EXERCISE OBJECTIVE:
The required output is the line with "Open the 工具(T) menu" plus all lines that follow it to the end of the listing below, written out exactly, with no pictures.

SUPPLIED MATERIAL:
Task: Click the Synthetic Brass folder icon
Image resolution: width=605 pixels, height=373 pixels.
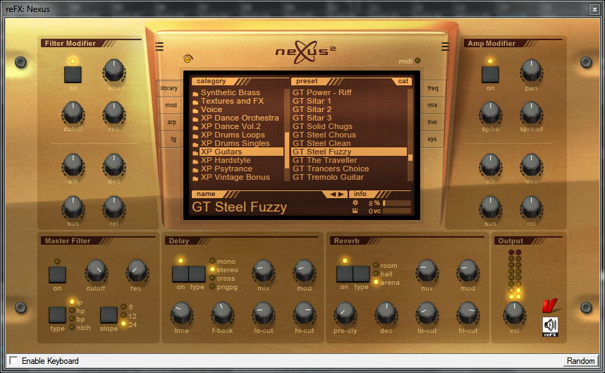Action: point(195,93)
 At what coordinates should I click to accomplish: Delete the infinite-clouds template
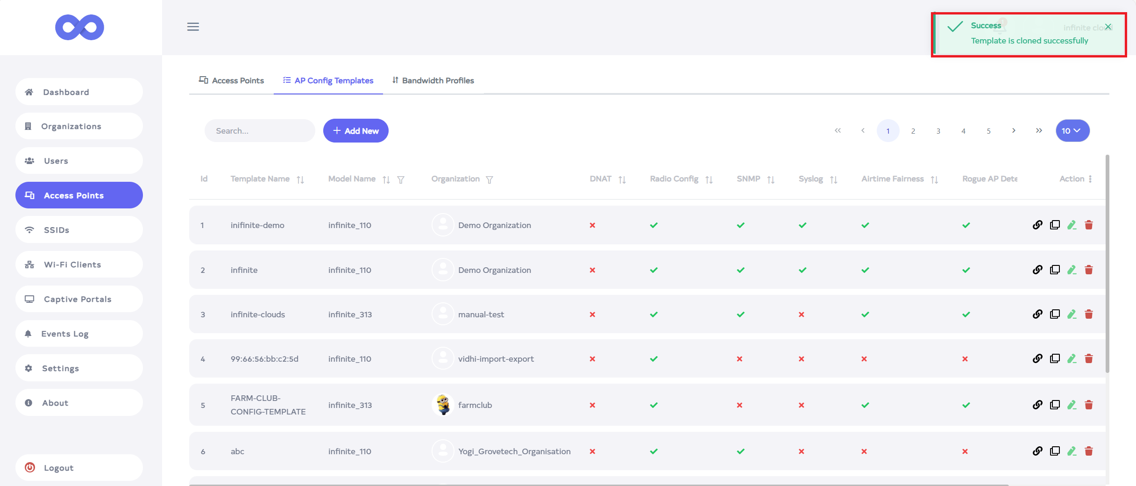1089,314
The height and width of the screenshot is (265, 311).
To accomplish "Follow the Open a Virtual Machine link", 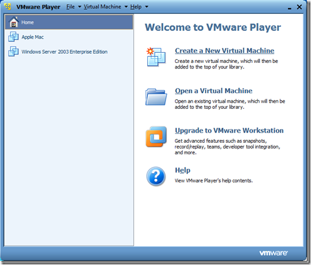I will (213, 91).
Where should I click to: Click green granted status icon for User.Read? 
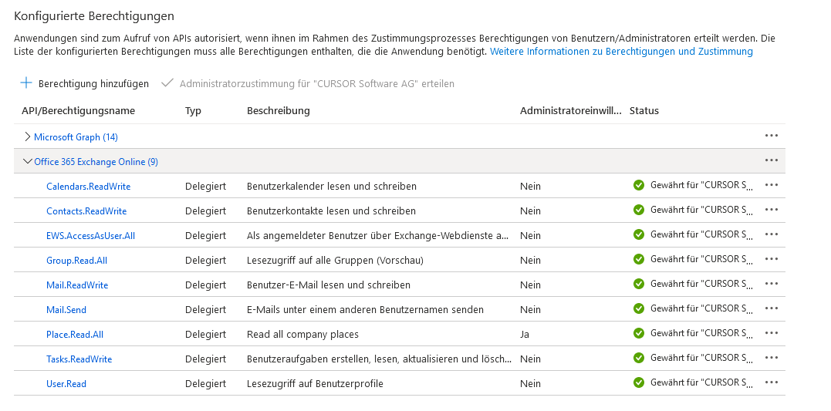coord(638,382)
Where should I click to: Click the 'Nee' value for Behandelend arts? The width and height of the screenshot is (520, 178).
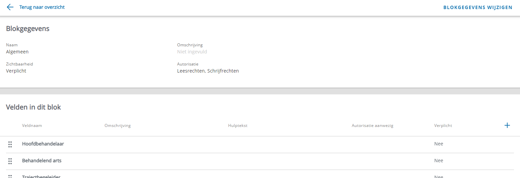point(439,161)
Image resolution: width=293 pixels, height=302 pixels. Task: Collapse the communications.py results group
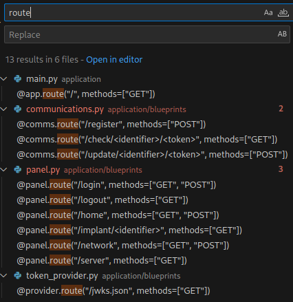[3, 109]
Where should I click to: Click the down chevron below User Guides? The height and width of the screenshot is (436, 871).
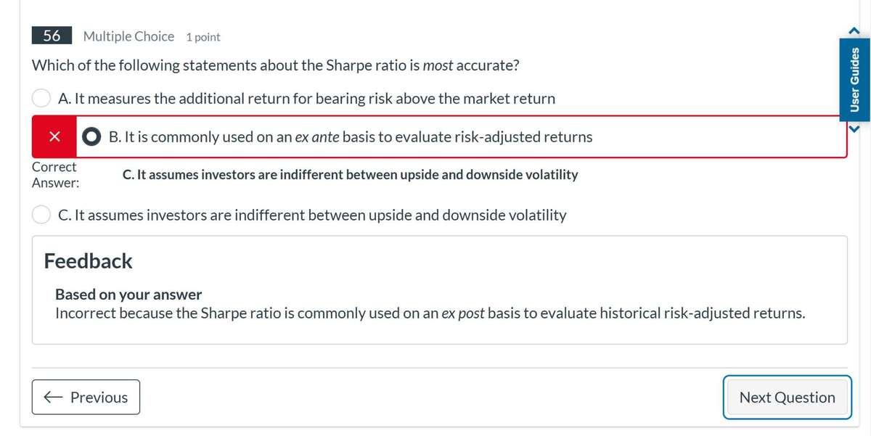click(x=854, y=130)
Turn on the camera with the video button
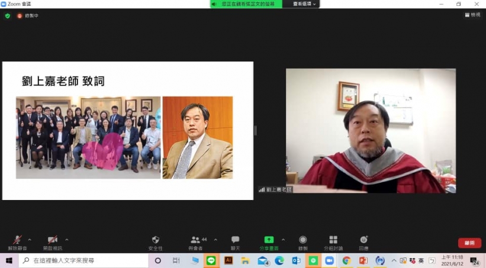 tap(52, 240)
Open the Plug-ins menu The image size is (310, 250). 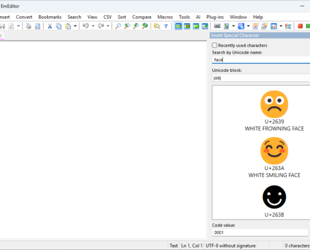(x=215, y=17)
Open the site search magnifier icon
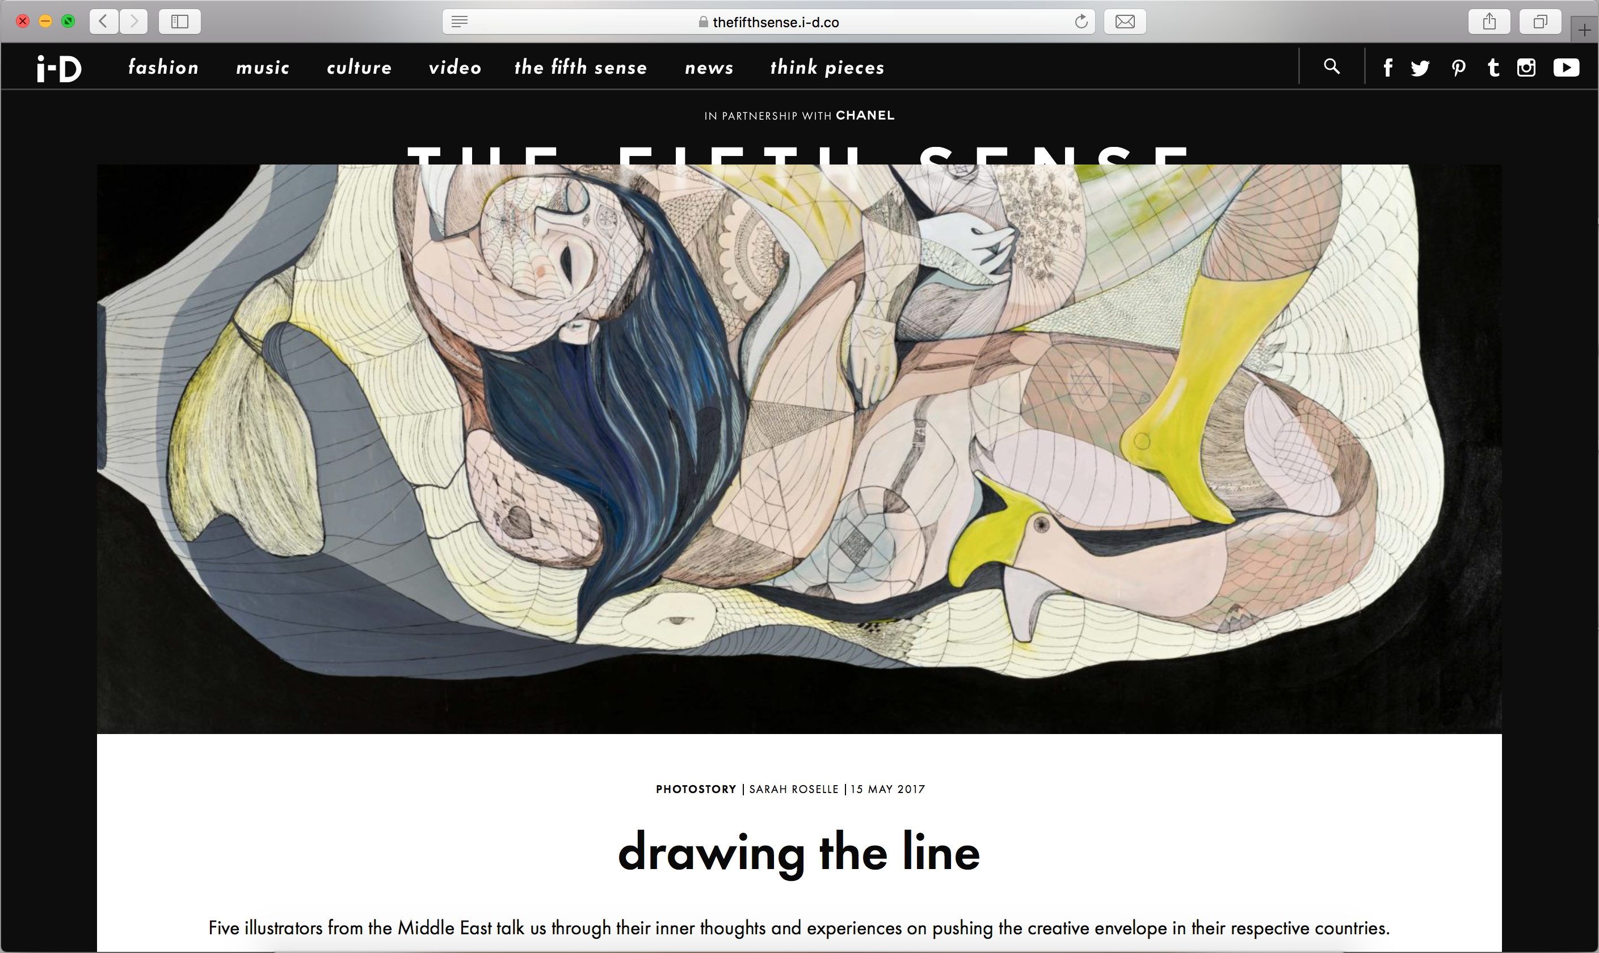 tap(1331, 66)
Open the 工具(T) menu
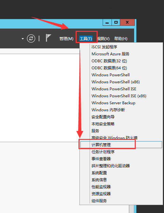The width and height of the screenshot is (164, 213). point(86,39)
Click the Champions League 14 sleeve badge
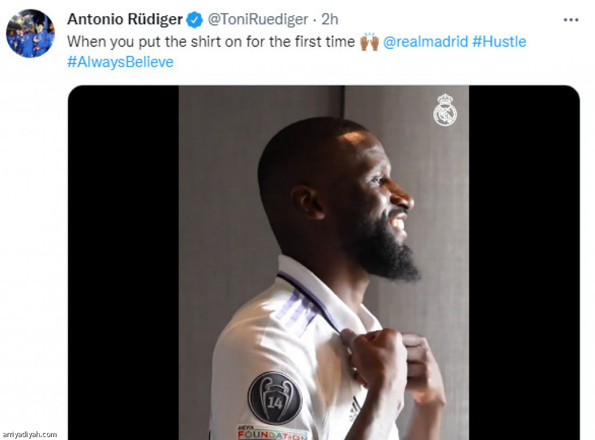 275,398
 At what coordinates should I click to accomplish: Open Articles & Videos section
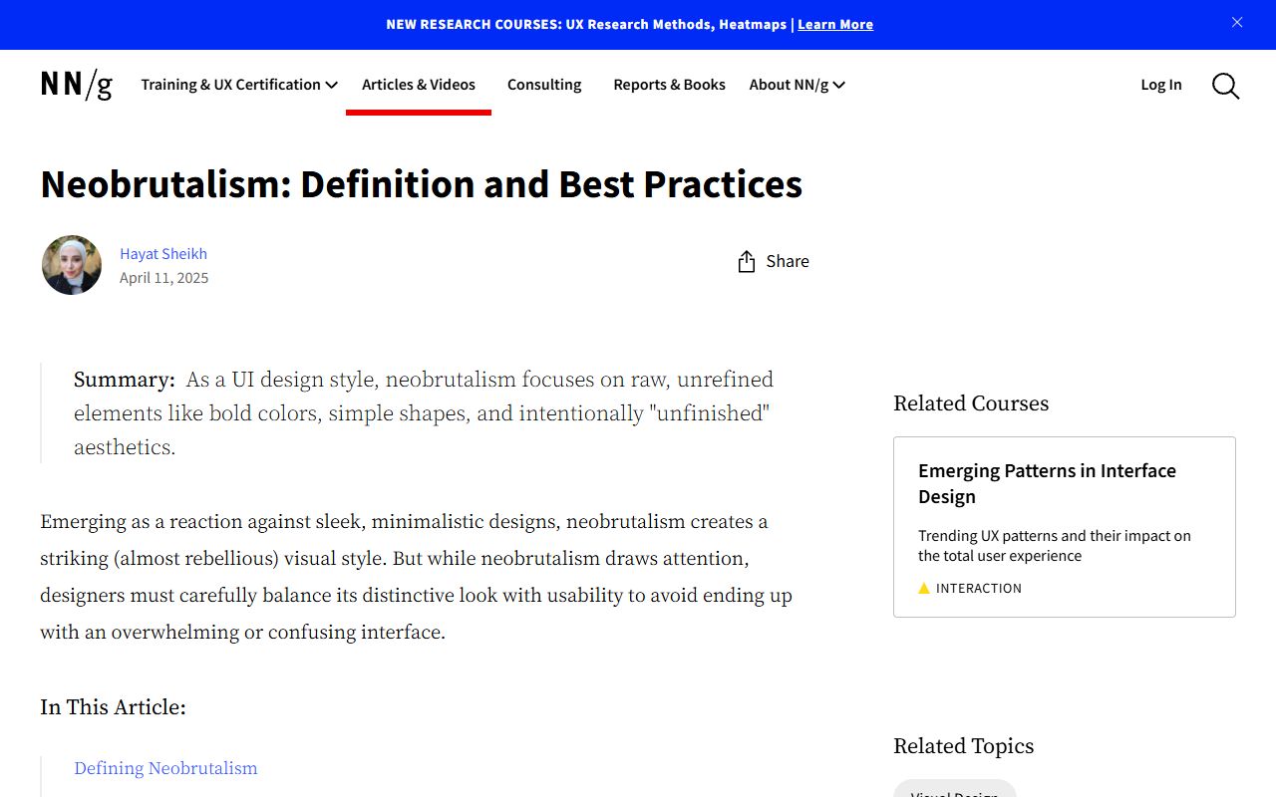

EXERCISE ANSWER:
Open the 工具(T) menu
The width and height of the screenshot is (164, 213). point(86,39)
Click the Champions League 14 sleeve badge
 275,398
 At what coordinates should I click to accomplish: Open Articles & Videos section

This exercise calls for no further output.